======== RECORDS FOR THE EXERCISE ========

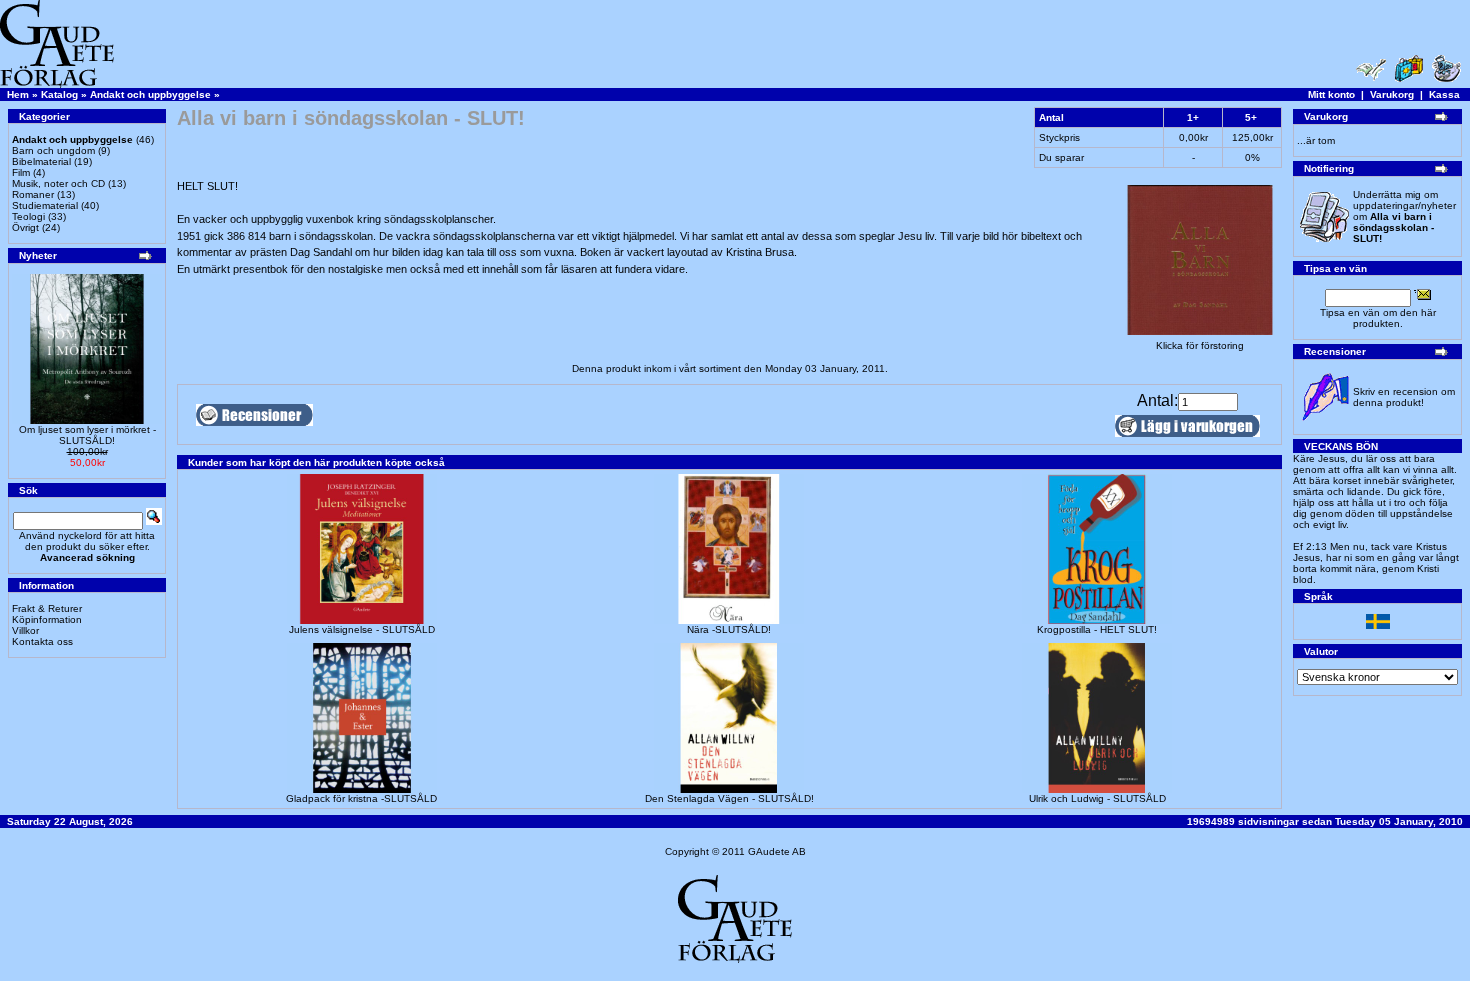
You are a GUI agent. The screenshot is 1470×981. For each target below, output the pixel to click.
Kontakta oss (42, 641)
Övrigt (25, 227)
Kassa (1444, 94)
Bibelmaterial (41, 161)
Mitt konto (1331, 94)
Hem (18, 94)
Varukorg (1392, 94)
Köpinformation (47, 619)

========

What you produce should repeat the data word for word while omitting all images.

You are a GUI agent. The screenshot is 1470×981. For each target below, output the pixel to click.
Kontakta oss (42, 641)
Övrigt (25, 227)
Kassa (1444, 94)
Bibelmaterial (41, 161)
Mitt konto (1331, 94)
Hem (18, 94)
Varukorg (1392, 94)
Köpinformation (47, 619)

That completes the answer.